[Input material — start]
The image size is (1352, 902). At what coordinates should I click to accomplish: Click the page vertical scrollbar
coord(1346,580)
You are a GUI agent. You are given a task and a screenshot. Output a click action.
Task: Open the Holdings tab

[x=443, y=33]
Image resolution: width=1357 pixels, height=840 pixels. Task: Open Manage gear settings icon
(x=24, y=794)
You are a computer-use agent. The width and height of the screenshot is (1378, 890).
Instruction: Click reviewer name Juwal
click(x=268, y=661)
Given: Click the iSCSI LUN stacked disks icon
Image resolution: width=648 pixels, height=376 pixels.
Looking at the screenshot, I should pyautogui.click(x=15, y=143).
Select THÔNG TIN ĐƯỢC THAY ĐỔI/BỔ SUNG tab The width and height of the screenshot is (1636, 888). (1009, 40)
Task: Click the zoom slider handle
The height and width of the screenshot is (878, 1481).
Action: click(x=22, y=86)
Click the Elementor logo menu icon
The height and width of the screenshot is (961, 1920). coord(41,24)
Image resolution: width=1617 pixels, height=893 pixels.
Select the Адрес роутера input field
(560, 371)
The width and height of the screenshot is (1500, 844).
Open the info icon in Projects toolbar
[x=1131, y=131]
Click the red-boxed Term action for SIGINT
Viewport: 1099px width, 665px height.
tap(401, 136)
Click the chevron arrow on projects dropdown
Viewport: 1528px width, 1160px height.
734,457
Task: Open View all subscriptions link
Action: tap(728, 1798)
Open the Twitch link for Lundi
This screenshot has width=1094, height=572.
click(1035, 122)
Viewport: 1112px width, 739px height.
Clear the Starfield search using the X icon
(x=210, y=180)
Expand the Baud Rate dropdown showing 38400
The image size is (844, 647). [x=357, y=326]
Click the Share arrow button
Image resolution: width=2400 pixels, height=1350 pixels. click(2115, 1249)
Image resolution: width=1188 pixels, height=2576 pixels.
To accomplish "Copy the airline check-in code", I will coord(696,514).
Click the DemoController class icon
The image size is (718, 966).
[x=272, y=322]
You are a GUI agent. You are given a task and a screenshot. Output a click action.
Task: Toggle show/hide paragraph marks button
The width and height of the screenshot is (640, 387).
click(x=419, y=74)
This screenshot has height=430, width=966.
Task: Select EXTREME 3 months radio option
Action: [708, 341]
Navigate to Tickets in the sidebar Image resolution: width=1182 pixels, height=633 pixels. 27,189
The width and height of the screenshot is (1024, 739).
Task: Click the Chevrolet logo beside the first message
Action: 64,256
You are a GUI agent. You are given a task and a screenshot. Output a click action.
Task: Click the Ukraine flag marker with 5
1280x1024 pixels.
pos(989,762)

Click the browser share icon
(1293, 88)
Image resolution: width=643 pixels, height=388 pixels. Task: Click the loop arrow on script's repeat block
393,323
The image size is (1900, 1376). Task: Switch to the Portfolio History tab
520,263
[Input material — finish]
**Exercise aim:** Output the records exactly, so that each line matches what was given.

**Answer box:**
The image size is (1352, 902). At what coordinates should I click to accomplish: Click the page vertical scrollbar
coord(1346,580)
You are a GUI agent. You are given a task and a screenshot. Output a click action.
Task: Open the Holdings tab

[x=443, y=33]
Image resolution: width=1357 pixels, height=840 pixels. Task: Open Manage gear settings icon
(x=24, y=794)
You are a computer-use agent. The width and height of the screenshot is (1378, 890).
Instruction: Click reviewer name Juwal
click(x=268, y=661)
Given: Click the iSCSI LUN stacked disks icon
Image resolution: width=648 pixels, height=376 pixels.
Looking at the screenshot, I should pyautogui.click(x=15, y=143).
Select THÔNG TIN ĐƯỢC THAY ĐỔI/BỔ SUNG tab The width and height of the screenshot is (1636, 888). (1009, 40)
Task: Click the zoom slider handle
The height and width of the screenshot is (878, 1481).
Action: click(x=22, y=86)
Click the Elementor logo menu icon
The height and width of the screenshot is (961, 1920). coord(41,24)
Image resolution: width=1617 pixels, height=893 pixels.
Select the Адрес роутера input field
(560, 371)
The width and height of the screenshot is (1500, 844).
Open the info icon in Projects toolbar
[x=1131, y=131]
Click the red-boxed Term action for SIGINT
Viewport: 1099px width, 665px height.
tap(401, 136)
Click the chevron arrow on projects dropdown
Viewport: 1528px width, 1160px height.
734,457
Task: Open View all subscriptions link
Action: tap(728, 1798)
Open the Twitch link for Lundi
This screenshot has width=1094, height=572.
click(1035, 122)
Viewport: 1112px width, 739px height.
Clear the Starfield search using the X icon
(x=210, y=180)
Expand the Baud Rate dropdown showing 38400
The image size is (844, 647). [x=357, y=326]
Click the Share arrow button
Image resolution: width=2400 pixels, height=1350 pixels. click(2115, 1249)
Image resolution: width=1188 pixels, height=2576 pixels.
To accomplish "Copy the airline check-in code", I will coord(696,514).
Click the DemoController class icon
The image size is (718, 966).
[x=272, y=322]
You are a GUI agent. You are given a task and a screenshot. Output a click action.
Task: Toggle show/hide paragraph marks button
The width and height of the screenshot is (640, 387).
click(x=419, y=74)
This screenshot has height=430, width=966.
Task: Select EXTREME 3 months radio option
Action: [708, 341]
Navigate to Tickets in the sidebar Image resolution: width=1182 pixels, height=633 pixels. 27,189
The width and height of the screenshot is (1024, 739).
Task: Click the Chevrolet logo beside the first message
Action: 64,256
You are a GUI agent. You are given a task and a screenshot. Output a click action.
Task: Click the Ukraine flag marker with 5
1280x1024 pixels.
pos(989,762)

Click the browser share icon
(1293, 88)
Image resolution: width=643 pixels, height=388 pixels. Task: Click the loop arrow on script's repeat block
393,323
The image size is (1900, 1376). Task: Switch to the Portfolio History tab
520,263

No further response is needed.